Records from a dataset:
--- START ---
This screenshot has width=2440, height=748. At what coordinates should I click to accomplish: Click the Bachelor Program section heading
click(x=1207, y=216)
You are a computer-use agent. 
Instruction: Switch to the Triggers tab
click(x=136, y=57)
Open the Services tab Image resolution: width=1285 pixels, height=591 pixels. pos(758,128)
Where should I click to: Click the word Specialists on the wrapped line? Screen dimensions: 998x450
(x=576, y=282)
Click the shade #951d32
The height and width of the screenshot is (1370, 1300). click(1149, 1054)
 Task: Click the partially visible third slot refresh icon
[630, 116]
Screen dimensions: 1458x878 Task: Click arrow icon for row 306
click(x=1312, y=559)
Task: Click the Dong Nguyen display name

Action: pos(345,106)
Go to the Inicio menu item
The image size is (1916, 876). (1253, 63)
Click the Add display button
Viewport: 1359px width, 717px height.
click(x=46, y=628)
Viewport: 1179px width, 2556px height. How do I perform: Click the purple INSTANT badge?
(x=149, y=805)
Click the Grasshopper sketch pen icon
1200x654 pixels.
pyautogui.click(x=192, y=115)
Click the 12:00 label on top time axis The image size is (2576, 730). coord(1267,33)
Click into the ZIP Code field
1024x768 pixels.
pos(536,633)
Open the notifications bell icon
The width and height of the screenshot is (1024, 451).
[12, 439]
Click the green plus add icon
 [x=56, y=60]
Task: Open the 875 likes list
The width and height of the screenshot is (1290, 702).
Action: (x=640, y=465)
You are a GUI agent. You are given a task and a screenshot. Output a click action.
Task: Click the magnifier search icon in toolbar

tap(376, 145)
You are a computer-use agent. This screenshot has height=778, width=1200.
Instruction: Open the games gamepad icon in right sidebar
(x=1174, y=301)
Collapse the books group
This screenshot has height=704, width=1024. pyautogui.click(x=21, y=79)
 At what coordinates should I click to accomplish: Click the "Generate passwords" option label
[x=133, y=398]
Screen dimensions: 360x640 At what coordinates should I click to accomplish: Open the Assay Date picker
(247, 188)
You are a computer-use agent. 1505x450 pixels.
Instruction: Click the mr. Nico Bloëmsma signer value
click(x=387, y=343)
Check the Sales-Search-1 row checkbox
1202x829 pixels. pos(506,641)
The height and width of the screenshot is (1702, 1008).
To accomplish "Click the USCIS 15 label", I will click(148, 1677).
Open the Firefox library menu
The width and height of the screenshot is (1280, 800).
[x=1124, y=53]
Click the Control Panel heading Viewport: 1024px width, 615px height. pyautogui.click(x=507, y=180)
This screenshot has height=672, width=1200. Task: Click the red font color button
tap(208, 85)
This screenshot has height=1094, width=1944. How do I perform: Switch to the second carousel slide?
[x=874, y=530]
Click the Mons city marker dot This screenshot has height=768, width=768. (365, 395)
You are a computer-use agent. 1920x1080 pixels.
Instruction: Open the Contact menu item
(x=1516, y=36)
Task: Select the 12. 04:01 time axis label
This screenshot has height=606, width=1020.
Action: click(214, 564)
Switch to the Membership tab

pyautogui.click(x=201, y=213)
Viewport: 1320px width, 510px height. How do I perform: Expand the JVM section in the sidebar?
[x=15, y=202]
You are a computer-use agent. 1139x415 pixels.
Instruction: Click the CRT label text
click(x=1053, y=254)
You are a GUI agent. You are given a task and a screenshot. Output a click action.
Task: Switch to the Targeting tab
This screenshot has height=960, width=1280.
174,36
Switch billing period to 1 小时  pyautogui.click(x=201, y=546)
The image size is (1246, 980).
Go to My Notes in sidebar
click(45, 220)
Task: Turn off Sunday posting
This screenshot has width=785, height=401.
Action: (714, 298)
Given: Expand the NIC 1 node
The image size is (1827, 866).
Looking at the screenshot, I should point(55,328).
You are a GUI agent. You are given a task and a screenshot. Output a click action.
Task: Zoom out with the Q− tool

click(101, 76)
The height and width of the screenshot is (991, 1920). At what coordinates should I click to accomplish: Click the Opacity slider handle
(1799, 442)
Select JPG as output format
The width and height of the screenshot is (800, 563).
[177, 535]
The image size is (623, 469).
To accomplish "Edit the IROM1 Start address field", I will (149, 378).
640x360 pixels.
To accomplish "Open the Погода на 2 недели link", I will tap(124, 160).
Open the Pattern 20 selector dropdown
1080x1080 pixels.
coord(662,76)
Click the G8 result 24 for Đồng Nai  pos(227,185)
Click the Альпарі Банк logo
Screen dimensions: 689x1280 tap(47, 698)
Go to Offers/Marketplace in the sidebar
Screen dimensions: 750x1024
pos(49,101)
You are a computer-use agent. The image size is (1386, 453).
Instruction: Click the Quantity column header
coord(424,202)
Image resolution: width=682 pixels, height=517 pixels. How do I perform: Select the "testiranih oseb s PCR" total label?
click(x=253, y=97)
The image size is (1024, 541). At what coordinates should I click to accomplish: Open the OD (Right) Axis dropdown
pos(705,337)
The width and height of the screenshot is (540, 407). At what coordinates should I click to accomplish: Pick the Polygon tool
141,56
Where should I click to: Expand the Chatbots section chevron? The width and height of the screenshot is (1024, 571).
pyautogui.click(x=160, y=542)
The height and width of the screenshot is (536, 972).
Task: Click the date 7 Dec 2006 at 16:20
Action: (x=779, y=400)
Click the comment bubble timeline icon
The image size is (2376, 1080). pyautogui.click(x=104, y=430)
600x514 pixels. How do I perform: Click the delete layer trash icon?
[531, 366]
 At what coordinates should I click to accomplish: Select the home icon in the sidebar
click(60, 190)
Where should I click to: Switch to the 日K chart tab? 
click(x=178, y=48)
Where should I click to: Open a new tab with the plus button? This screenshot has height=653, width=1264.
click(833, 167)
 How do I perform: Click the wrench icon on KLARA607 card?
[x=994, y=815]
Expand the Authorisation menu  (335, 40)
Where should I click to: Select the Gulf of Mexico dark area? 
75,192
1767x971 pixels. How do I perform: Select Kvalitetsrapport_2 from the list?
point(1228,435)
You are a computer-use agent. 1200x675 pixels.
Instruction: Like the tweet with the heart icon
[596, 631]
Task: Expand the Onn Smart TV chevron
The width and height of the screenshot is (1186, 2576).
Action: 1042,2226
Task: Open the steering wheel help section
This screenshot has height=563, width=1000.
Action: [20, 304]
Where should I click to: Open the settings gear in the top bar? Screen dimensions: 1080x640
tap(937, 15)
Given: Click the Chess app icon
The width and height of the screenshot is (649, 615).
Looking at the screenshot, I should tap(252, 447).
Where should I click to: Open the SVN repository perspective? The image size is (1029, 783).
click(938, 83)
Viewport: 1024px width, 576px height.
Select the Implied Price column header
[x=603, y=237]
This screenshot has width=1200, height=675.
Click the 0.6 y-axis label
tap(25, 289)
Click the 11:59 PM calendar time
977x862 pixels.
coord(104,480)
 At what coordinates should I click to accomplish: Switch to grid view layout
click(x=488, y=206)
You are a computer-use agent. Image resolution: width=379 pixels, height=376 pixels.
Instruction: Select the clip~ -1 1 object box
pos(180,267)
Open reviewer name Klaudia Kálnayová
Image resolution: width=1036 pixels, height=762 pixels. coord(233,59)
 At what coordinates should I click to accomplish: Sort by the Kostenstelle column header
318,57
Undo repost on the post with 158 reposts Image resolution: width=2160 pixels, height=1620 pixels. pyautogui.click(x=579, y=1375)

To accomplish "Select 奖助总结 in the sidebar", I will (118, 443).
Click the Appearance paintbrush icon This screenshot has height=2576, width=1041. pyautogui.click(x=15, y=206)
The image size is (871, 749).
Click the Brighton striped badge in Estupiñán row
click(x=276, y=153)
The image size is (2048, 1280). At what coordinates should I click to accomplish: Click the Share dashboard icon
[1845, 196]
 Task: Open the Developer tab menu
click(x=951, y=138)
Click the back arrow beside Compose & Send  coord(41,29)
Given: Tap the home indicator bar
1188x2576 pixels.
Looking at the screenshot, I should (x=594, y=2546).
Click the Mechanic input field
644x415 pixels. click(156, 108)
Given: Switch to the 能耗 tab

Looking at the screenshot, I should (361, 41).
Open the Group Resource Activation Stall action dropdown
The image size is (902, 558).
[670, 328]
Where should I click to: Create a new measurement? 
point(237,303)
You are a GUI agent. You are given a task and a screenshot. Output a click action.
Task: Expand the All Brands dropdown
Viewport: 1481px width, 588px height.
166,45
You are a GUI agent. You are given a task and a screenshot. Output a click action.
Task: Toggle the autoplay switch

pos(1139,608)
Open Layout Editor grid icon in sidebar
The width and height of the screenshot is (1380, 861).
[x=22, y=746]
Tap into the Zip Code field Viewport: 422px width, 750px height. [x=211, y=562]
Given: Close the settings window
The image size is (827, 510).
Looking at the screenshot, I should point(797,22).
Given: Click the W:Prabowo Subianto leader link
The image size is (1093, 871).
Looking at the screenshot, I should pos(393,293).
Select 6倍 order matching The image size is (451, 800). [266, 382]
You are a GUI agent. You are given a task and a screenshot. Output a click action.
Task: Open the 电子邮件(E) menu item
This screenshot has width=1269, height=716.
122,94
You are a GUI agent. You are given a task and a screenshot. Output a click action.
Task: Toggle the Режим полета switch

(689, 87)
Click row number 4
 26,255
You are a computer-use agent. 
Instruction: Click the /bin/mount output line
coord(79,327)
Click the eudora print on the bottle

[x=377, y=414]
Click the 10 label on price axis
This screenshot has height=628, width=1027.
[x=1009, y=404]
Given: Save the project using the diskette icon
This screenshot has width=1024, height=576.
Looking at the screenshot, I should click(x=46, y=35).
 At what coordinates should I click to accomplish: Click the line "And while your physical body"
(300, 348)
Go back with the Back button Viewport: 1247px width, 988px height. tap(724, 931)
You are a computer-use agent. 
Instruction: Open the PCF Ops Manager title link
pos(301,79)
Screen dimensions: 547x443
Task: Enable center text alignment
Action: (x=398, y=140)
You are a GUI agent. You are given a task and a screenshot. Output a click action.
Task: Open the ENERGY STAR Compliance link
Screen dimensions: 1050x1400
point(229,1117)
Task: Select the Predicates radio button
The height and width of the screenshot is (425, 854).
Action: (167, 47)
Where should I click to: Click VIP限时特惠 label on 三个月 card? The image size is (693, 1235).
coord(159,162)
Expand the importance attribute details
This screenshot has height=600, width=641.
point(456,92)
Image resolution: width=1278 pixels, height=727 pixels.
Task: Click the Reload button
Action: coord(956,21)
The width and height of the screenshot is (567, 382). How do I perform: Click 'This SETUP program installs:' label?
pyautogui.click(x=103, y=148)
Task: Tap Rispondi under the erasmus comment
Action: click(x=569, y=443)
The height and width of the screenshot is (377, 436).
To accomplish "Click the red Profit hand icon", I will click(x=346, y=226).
--- END ---
* _TASK DESCRIPTION_
Where does the string "Code" appear in the records? Copy every line that holds it.

* _RESULT OF THIS TASK_
Click into the ZIP Code field
Tap into the Zip Code field Viewport: 422px width, 750px height. [x=211, y=562]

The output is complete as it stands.